1. Environment

  • Vagrant: create and configure lightweight, reproducible dev environments (local Kubernetes cluster)

2.1 Basics

2.1.1 Concepts

  • Operator: describes a single task in your data pipeline.
  • Task: an instance of an operator
  • Workflow: everything defined in Airflow.

Architecture

  • architecture diagram

2.2 Installation

  • Using docker
    • Docker mysterious image tags, e.g. slim, buster, etc.
    • buster is Debian release names, makes sense..
    • Alpine Linux is a distro:
      • The Alpine Docker image is extremely popular as it is only 5.5MB and includes a package manager with thousands of packages.

      • Uses musl, a relatively new C standard library (therefore occasional compatibility issues).
    • Ctrl + D to log out of current su’ed user.
    • Build the image: docker build -t airflow-basic .
      • Check with docker image ls
    • Run the image: docker run --rm -d -p 8080:8080 airflow-basic
      • --rm means Automatically remove the container when it exits.

2.3 Airflow UI

  • Stop the current docker docker container stop [Container ID]
  • Start new container: docker run -p 8080:8080 -d airflow-basic
  • To see stopped containers: docker ps -a | grep Exit

2.4 Airflow CLI

  • airflow initdb: do it at start, or after you change the metadata DB.
  • airflow resetdb: reset metadata
  • airflow upgradedb: upgrades to the latest version.
    • The same as airflow initdb after the first run
  • airflow webserver -p [port] -w [num_workers]: webserver instance
  • airflow scheduler
  • airflow worker

2.4.1 DAGs and CLI

  • airflow list_dags
  • airflow trigger_dag
  • airflow list_tasks
  • airflow list_dag_runs
  • airflow test [DAG_ID] [TASK] [Execution_date]

3.1 First DAG

3.1.1 Docker

  • Avoids debugging process while installation..
  • Because it is standardized, and isolated process.

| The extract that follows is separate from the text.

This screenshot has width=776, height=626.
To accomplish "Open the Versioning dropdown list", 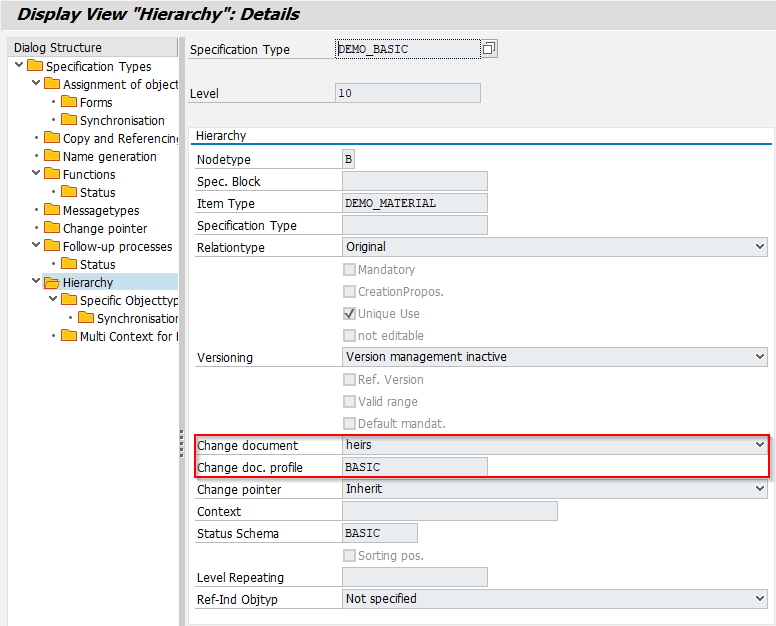I will coord(760,356).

4 Following Official Tutorial

Following official tutorial using docker compose other than local installation.

4.1 Specific Issues Encountered in Current Version (2.0.1)

  1. Error: WARNING - Exception when importing ‘airflow.providers.microsoft.azure.hooks.wasb.WasbHook’ from ‘apache-airflow-providers-microsoft-azure’ package: No module named ‘azure.storage.blob’
  2. Error: (webserver already started at PID …)
    • killall -9 airflow
  3. Error running backfill Airflow command
    • Found issue discussion here
    • Changing image to python 3.8 version will fix it (originally it was a python 3.6 image)

4.2 General Issues

  1. Error: webserver exited with 137
    • Increase your Docker memory configuration..

4.3 Notes (Learnings)

  1. Flower (container)
    • web based tool for monitoring and administrating Celery clusters.
  2. Creating a new DAG: DAG name is NOT the file name, it is defined in Python Dag code param..
  3. DAG execution date
    • The execution date is not the actual DAG run date (there is a DagRun start date and end date for that)
    • execution date is normally DagRun start date - schedule_interval, which is the start time of the data being processed (think of ETL)
    • Can use {{ ds }} to find execution date (may not be the same as the date command result, which is the actual current date)
  4. Backfill task “deadlocked”
    • It means the Backfill task execution date is later than Dag end date of the Dag (defined in Dag definition, note this is not a DagRun end date, which is tied to a specific DagRun), or is in the future
  5. Triggering a task
    1. Cannot trigger a task earlier than its Dag start date (defined in Dag, not in a specific Dagrun)
      • Example error message The execution date is 2021-04-06T00:00:00+00:00 but this is before the task's start date 2021-04-16T00:00:00+00:00..
    2. Can trigger a task between Dag start date and Dag end date.
    3. Cannot trigger a task with the same timestamp (up to second) as an existing task that happened before (you should clear that usually):
      • Error message: Key (dag_id, execution_date)=(tutorial2, 2021-04-16 00:00:00+00) already exists.
      • However, you can trigger another manual task run even if it is only 1 second difference (e.g. at 2021-04-16 00:00:01+00)
  6. You can run Airflow command on a scheduler, webserver and even on a worker(?)